La conservatrice Gail Buckland était dans le public. Elle a souhaité réagir à la soirée et voici ce qu’elle écrit : » A l’instar des photographies de W. Eugene Smith, celles de Joseph Sywenkyj, qui vit et travaille en Ukraine, s’incrustent dans l’esprit. Une fois qu’on les a vues, elles restent en nous pour toujours. Si d’aventure il vous arrivait de céder au cynisme et de remettre en question ou minimiser la portée cruciale d’un photojournalisme d’excellence, regardez donc les photographies de Sywenskyj. Absorbez l’impact plus que réel de la terreur extrême fomentée par les Russes tout au long de la révolution ukrainienne. Ses images saisissantes nous rappellent que chaque jour est un jour nouveau et qu’en ce jour, des gens courageux confrontent de nouveaux défis, s’exposant à des conséquences souvent terrifiantes. Dans l’art de Sywenskyj, il n’existe pas de déjà vu. Il connaît intimement les personnes qu’il photographie et son engagement pour la vérité est absolu. »
« Cela fait une quinzaine d’années que je suis l’Ukraine. J’ai pu constater qu’elle avait été largement ignorée, malgré les signes annonciateurs d’instabilité et la rhétorique ouvertement anti-ukrainienne émanant régulièrement de Moscou, écrivait M. Sywenskyj en présentant sa candidature. À l’heure actuelle, la communauté internationale s’y intéresse certes de temps à autre. Mais même en ces occasions, les médias mettent l’accent sur la géopolitique et les dissensions entre chefs d’état européens, qui se chamaillent sur la façon de réagir à l’agression russe. Les familles ukrainiennes, qui se trouvent pourtant en première ligne des actes de guerre et de terrorisme, ne rentrent même pas en ligne de compte. »
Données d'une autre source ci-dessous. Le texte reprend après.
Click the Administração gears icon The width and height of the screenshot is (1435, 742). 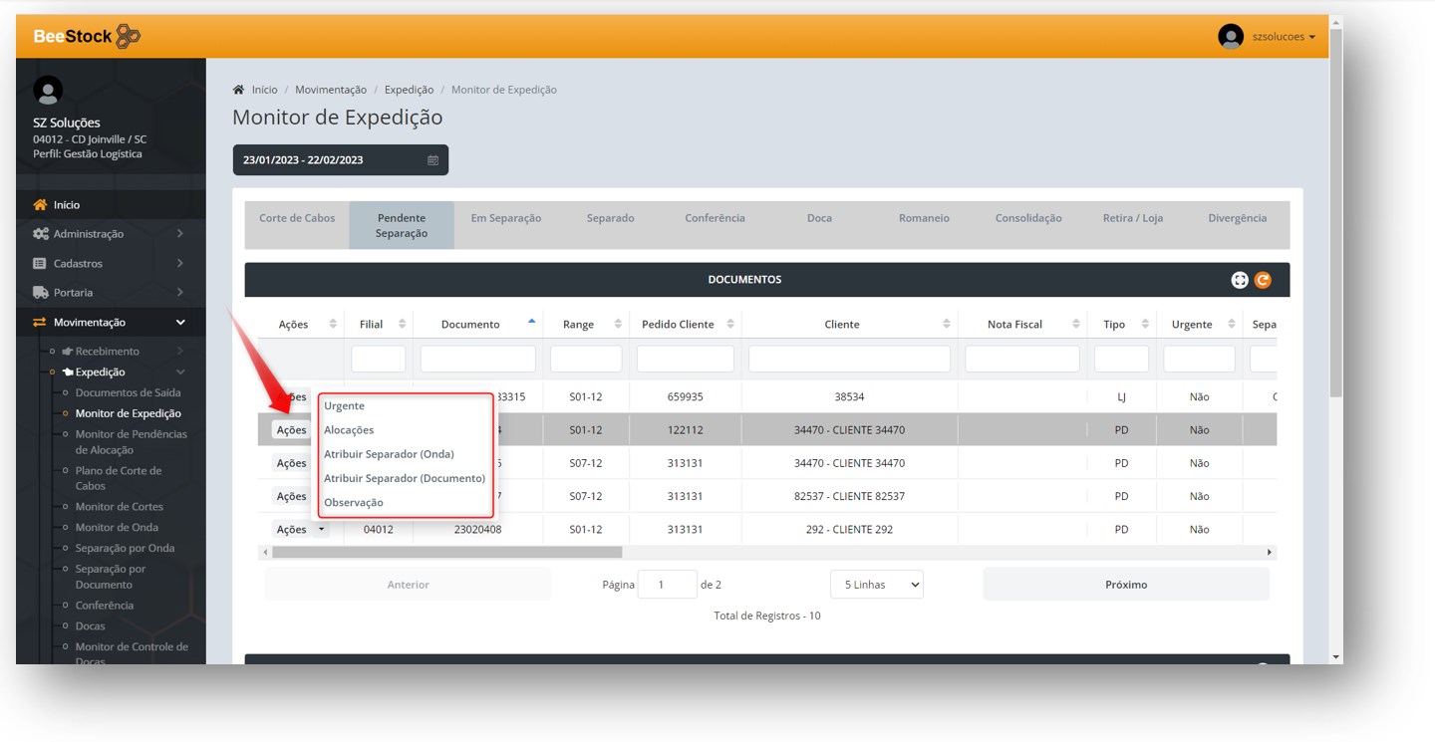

Lors d’un entretien avec TIME, il explique qu’en février 2014, « le pays a subi de violentes mesures de répression contre les émeutes anti-gouvernementales qui avaient lieu sur la place centrale de Kiev, suivies de l’effondrement du gouvernement du président Viktor Ianoukovytch. En mars, l’annexion de la Crimée par la Russie mettait le feu aux poudres et déclenchait les affrontements entre les militaires de Kiev et les séparatistes pro-russes de l’Est du pays. J’ai vécu la violence et photographié ce qui se passait dans cette ville que je considère comme la mienne. J’avais l’impression de photographier ma propre communauté – je n’étais pas en train de couvrir un événement à l’étranger. Ceux qui, sur la place, risquaient leur vie pour la démocratie, étaient mes voisins, mes amis, ma famille. »
W. M. Hunt
Joseph Sywenskyj a reçu le prix W. Eugene Smith Grant en 2014. Les lauréats et finalistes de l’édition 2016 seront récompensés lors de la 37e cérémonie annuelle, qui se tiendra le jeudi 13 octobre à 19 heures (SVA Theatre, 333 W. 23rd St. NYC). Accès gratuit. Réservation en ligne possible, dans la limite des places disponibles. Ouverture des portes à 18 heures 15. Cette soirée est largement reconnue comme la plus mémorable du calendrier de la photographie.